Eventually the day came that I was to be demobilized. I received 5000 dinars; that was a lot of money at the time. When I left the office of Sekulic, he took hold of my epaulettes, tore them off and stomped on them. These two stars, I had two on each shoulder because I was a second lieutenant, I still have them today. That’s how I was demobilized, in the end of november. I got home and immediately I became a secretary for the Liberation Front (LF). The LF was set up then without districts. There were just the LF’s, they had the power. There was this man who was the president of it and he was also a Partisan.
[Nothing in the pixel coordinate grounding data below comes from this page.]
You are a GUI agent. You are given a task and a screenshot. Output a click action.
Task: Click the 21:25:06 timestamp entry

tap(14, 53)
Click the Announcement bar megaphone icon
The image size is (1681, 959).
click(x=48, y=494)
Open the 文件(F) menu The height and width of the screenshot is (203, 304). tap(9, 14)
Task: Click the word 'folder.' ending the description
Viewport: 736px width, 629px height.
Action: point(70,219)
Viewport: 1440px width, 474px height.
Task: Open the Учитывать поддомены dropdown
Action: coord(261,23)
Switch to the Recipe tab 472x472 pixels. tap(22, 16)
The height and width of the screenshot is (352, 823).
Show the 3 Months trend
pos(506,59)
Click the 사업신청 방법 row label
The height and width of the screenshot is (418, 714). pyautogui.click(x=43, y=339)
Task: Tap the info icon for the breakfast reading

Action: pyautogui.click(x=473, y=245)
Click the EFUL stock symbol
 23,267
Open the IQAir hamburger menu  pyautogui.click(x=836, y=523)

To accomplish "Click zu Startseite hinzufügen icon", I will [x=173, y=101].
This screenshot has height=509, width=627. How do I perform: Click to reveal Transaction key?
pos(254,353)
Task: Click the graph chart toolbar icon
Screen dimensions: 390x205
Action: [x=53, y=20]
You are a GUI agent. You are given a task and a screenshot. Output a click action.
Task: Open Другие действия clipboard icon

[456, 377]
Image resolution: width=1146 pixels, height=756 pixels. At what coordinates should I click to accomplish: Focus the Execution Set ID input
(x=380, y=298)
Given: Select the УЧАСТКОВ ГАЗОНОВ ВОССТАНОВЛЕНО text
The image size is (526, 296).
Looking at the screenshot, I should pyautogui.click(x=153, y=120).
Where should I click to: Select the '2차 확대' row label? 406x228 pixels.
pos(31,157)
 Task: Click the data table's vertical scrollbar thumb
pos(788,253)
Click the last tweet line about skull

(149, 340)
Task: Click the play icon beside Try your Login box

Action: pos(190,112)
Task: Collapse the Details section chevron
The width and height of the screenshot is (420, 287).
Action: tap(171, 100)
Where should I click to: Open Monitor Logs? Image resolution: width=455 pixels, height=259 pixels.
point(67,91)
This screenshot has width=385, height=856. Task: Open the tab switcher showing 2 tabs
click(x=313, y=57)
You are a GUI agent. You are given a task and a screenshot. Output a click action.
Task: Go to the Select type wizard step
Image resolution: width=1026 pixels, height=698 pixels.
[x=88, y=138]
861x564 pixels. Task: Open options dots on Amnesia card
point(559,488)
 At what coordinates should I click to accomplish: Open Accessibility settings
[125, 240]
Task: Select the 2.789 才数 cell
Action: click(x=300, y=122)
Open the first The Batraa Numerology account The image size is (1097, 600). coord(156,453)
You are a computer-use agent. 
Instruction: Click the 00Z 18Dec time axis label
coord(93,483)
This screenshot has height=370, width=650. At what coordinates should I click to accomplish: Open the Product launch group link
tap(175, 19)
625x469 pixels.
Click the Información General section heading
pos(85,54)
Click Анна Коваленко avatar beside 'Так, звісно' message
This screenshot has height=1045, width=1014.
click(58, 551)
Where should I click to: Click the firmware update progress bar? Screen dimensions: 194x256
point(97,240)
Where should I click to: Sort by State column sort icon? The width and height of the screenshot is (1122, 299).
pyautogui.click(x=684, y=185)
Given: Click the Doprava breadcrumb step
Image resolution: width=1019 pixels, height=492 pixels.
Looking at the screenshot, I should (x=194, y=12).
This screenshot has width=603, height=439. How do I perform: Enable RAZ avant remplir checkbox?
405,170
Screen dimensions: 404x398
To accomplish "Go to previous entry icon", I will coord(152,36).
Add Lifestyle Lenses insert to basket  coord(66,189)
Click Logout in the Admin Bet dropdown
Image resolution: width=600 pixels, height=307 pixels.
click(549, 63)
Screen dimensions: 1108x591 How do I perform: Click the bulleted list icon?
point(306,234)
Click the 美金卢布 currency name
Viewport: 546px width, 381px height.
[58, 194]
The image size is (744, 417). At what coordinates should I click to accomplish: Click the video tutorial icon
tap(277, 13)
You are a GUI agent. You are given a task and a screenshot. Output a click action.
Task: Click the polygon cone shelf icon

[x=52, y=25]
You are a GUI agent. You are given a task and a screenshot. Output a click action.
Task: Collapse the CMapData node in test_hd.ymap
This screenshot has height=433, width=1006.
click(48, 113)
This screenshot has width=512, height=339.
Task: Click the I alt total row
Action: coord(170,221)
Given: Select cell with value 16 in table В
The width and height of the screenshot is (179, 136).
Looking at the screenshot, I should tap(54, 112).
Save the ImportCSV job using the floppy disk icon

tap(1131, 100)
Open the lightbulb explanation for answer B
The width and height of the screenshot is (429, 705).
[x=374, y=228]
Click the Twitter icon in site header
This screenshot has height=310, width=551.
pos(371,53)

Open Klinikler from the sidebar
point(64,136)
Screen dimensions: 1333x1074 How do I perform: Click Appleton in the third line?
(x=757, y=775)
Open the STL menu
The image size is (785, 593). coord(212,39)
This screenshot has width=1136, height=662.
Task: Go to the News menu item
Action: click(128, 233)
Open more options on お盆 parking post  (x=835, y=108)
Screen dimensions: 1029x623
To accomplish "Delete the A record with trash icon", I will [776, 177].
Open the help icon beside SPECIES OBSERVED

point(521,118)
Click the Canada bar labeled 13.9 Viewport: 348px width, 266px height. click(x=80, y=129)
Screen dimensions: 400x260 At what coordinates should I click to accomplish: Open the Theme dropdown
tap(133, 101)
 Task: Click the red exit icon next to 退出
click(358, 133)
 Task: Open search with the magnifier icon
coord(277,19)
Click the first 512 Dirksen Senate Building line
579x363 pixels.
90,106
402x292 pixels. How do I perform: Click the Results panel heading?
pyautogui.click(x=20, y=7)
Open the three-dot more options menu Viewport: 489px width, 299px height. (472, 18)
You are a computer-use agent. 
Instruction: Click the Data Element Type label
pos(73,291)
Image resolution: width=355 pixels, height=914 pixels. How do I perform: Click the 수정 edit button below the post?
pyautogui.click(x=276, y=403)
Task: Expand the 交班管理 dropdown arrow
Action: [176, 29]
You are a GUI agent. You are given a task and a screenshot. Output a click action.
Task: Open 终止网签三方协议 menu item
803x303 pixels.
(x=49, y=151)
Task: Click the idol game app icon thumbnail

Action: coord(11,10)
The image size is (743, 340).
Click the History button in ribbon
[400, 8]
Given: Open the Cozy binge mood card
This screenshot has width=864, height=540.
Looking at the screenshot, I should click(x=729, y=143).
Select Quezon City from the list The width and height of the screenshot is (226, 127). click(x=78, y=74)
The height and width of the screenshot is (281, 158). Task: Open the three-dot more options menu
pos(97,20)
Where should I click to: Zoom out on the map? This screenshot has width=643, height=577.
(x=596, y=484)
I was doing woodwork for my father and this policeman comes into the workshop and asks if I’m so-and-so. I said that I’m Srcnik. He tells me to go with him. I ask where? He says you’re coming. So we went out into the road. Another policeman is ushering the LF president. I asked what was going on, what did we do? Continue! You’re not permitted to speak! So we went on… Anyway, so we came to this bridge and he said that we’re going to that house. Why? Don’t ask, let’s just go. So we get to that house and a car drives up; it was a German Volkswagen and there were two people inside. I don’t remember whether they were dressed as civilians or not. One of the two entered, while the other stayed outside in the car. He gave the cue to the two policemen that we should go inside. An examination followed. I won’t go into what was found. That’s how this civilian life began.